MATERIAL FOR THIS EXERCISE:

-------------------------

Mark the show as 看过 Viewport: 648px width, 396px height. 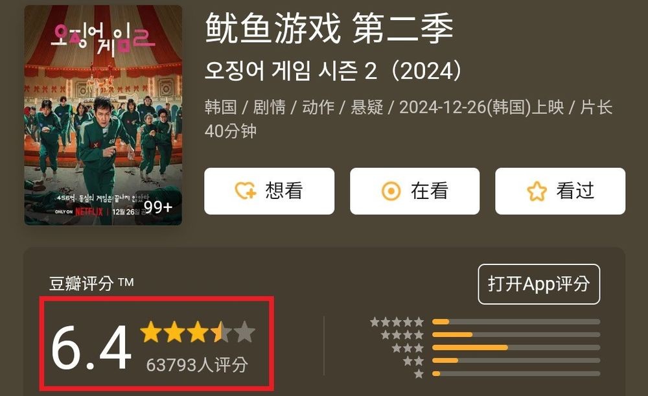pyautogui.click(x=560, y=191)
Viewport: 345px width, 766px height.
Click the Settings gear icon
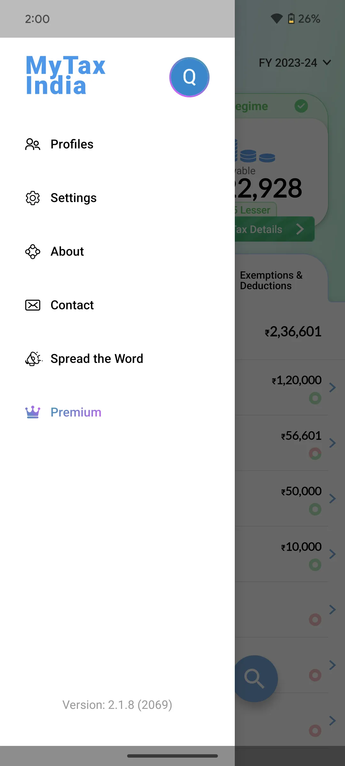pyautogui.click(x=32, y=198)
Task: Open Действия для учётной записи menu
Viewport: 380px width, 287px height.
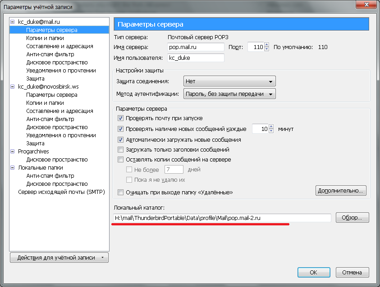Action: (59, 258)
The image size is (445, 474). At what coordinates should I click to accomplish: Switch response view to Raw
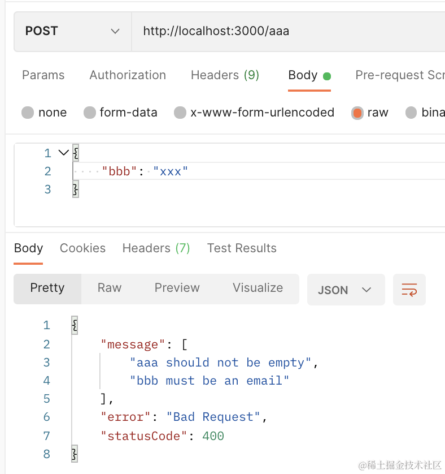tap(110, 288)
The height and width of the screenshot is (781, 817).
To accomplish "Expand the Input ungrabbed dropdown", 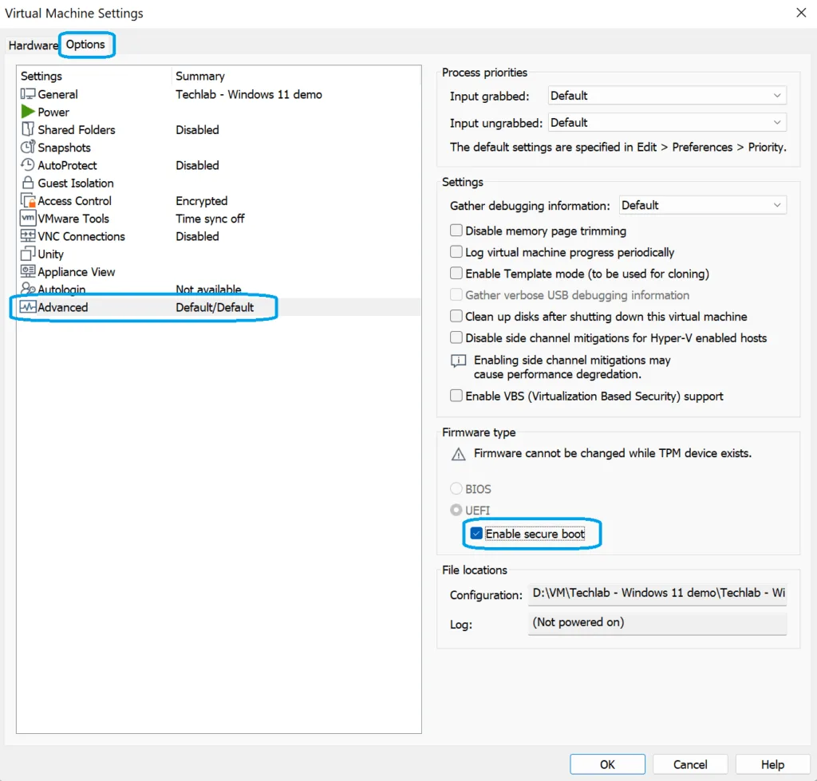I will coord(667,123).
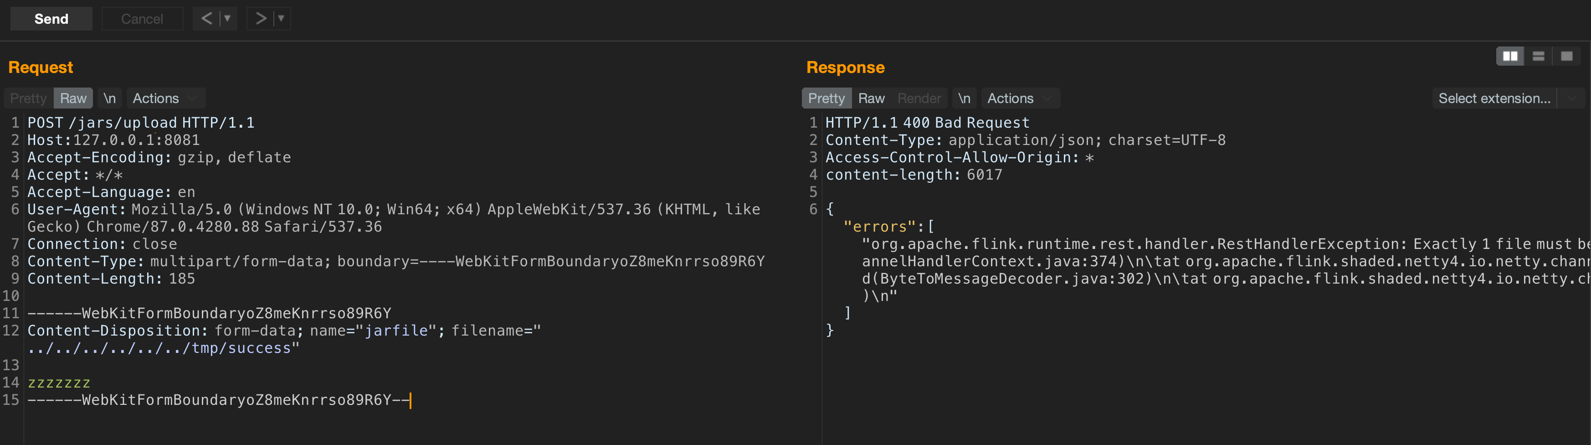Click the Send button

[51, 19]
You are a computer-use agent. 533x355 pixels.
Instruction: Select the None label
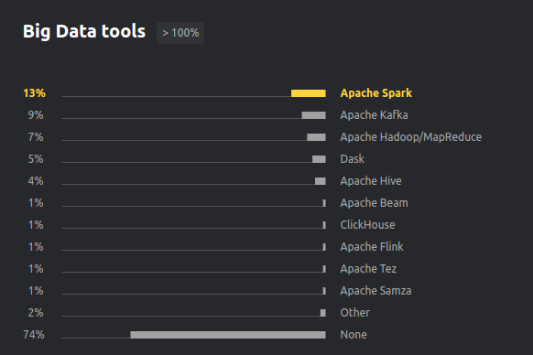[354, 335]
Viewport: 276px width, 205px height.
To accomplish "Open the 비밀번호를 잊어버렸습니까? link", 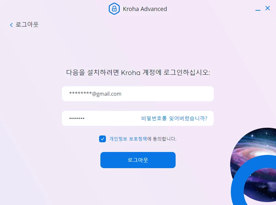I will coord(174,118).
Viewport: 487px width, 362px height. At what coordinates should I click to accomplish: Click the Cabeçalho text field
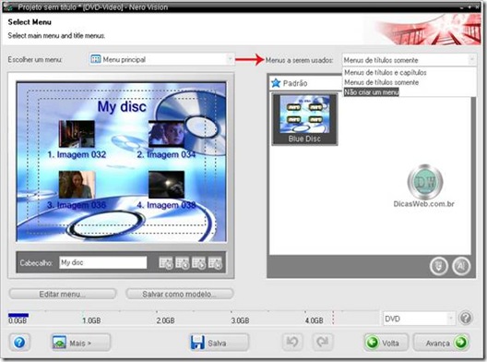[103, 262]
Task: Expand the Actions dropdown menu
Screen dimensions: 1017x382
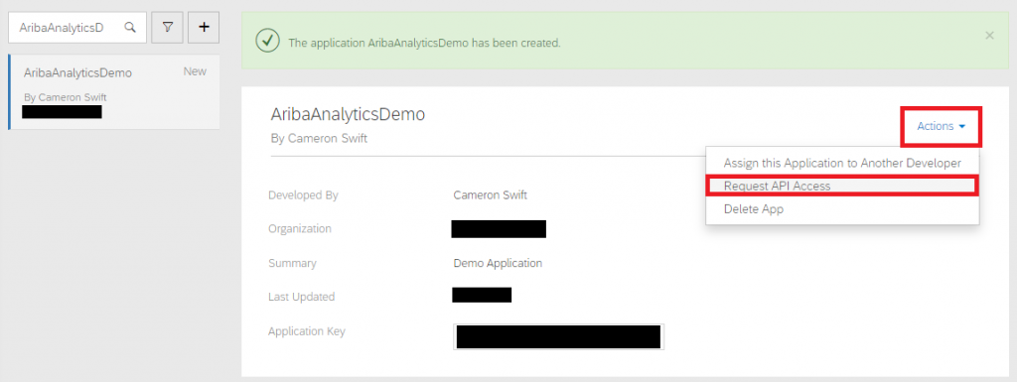Action: 942,126
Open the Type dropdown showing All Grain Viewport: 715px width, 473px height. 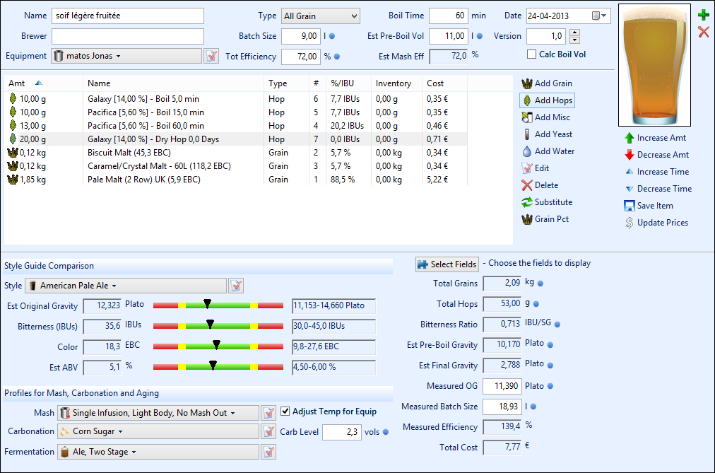pyautogui.click(x=319, y=16)
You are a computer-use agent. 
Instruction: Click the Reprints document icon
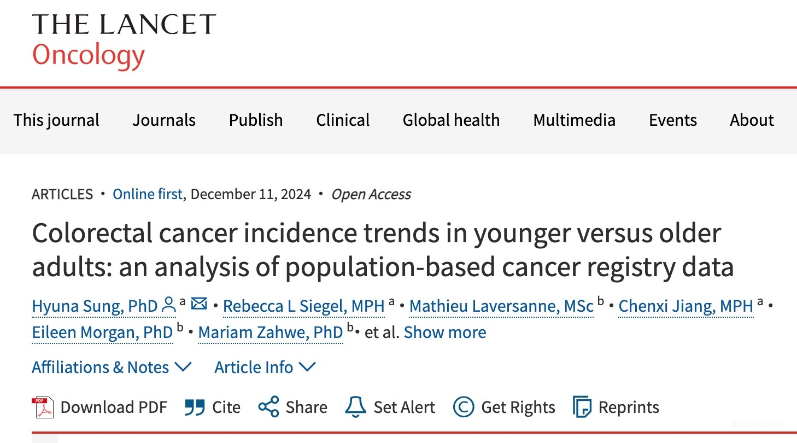(x=582, y=407)
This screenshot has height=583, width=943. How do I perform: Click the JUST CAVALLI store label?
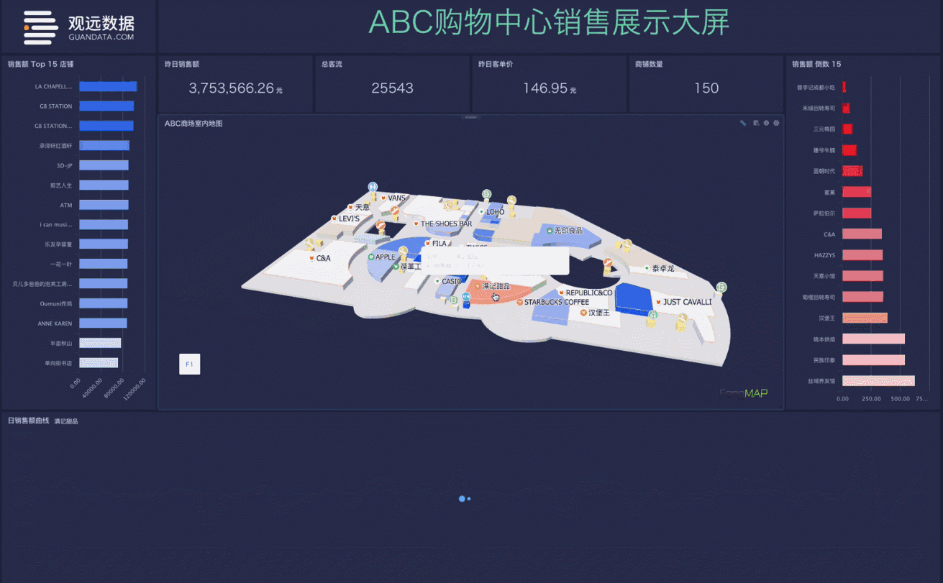pos(687,302)
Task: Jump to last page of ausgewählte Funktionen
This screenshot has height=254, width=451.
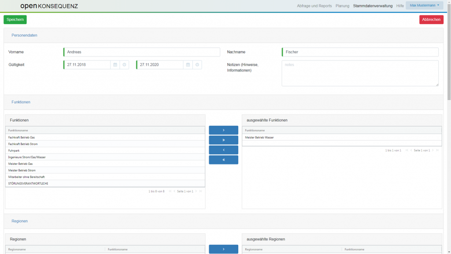Action: (437, 150)
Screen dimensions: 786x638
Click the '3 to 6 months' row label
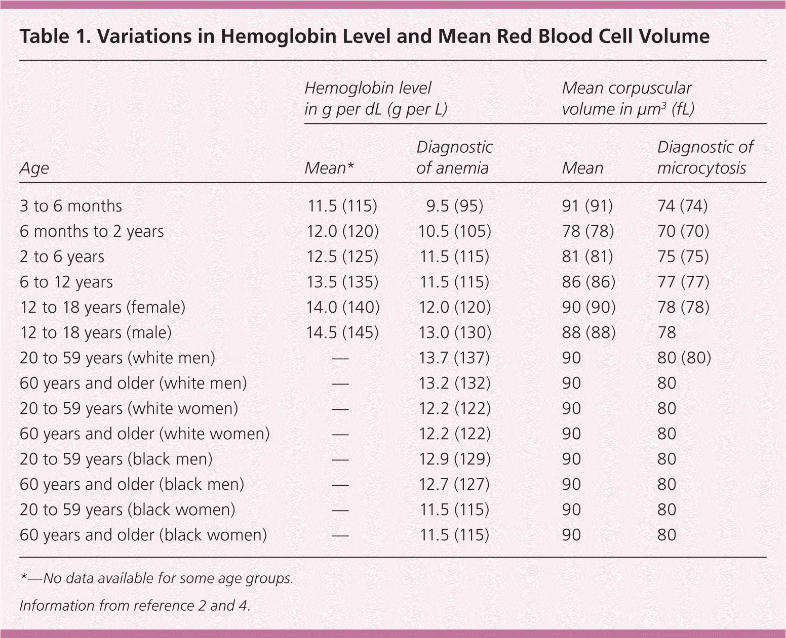tap(71, 206)
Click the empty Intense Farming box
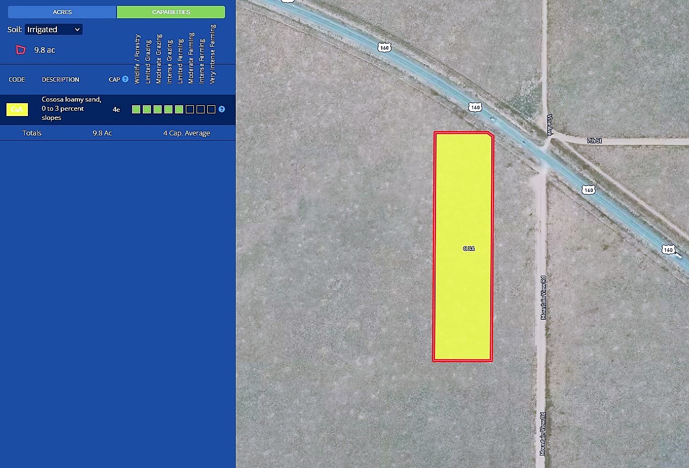This screenshot has width=689, height=468. point(200,110)
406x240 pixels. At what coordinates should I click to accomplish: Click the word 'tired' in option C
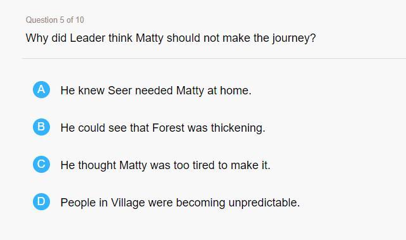[x=204, y=165]
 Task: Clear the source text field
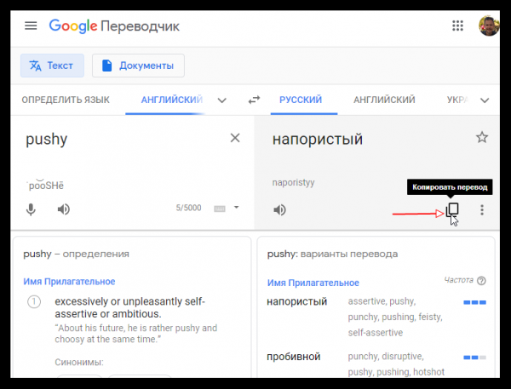tap(235, 138)
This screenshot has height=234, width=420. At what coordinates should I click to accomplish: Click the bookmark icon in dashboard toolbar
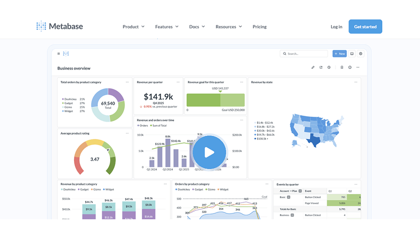342,67
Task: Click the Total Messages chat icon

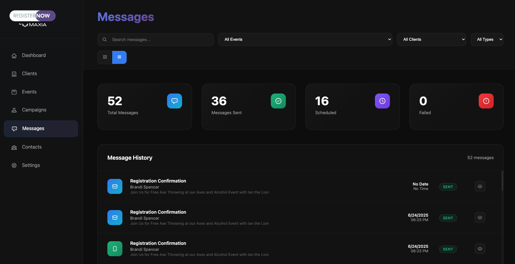Action: tap(174, 101)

-------------------------

WHAT IS NEEDED: Find how many lines in the material above contain "computer", and answer with that number only.

THE ANSWER: 2